- УСЛОВИЕ ЗАДАНИЯ: Как будет выглядеть фрагмент текста для чтения, если взять всё, начиная со слов «Этим кончается вновь» и вплоть до слов «и чуткого художника.», и заменить в нем «карандашом» на «пером»? Перепишите этот фрагмент с заменой.

- ТЕКСТ ДЛЯ ЧТЕНИЯ:
=======

Под Вязьмою Ермолов, Милорадович, Платов и другие, находясь в близости от французов, не могли воздержаться от желания отрезать и опрокинуть два французские корпуса. Кутузову, извещая его о их обмане, вместо донесения, они прислали в конверте лист белой бумаги. И сколько ни старался Кутузов удерживать войска, войска наши атаковали, стараясь загородить дорогу. Пехотные полки с музыкою и барабанным боем ходили в атаку и побили и потеряли тысячи людей.
Этим кончается вновь вышедший пятый том "Войны и мира", представив нам взгляды хотя и не совсем новые, но высказанные с замечательным тактом и убедительностию, и очертив многие исторические лица не карандашом казенного историка, а свободною рукою правдивого и чуткого художника.

=======

- ИСХОДНЫЕ ДАННЫЕ:
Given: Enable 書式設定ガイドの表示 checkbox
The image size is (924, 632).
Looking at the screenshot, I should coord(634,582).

=======

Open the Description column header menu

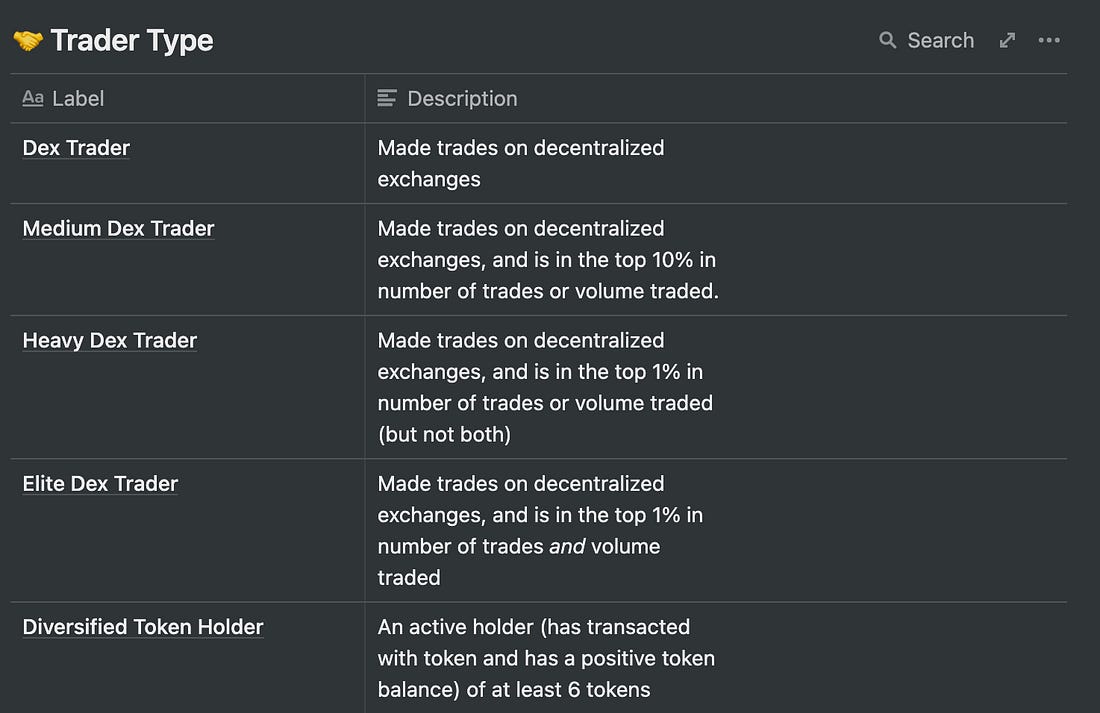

=======

- ВЫПОЛНЕННОЕ ЗАДАНИЕ:
Этим кончается вновь вышедший пятый том "Войны и мира", представив нам взгляды хотя и не совсем новые, но высказанные с замечательным тактом и убедительностию, и очертив многие исторические лица не пером казенного историка, а свободною рукою правдивого и чуткого художника.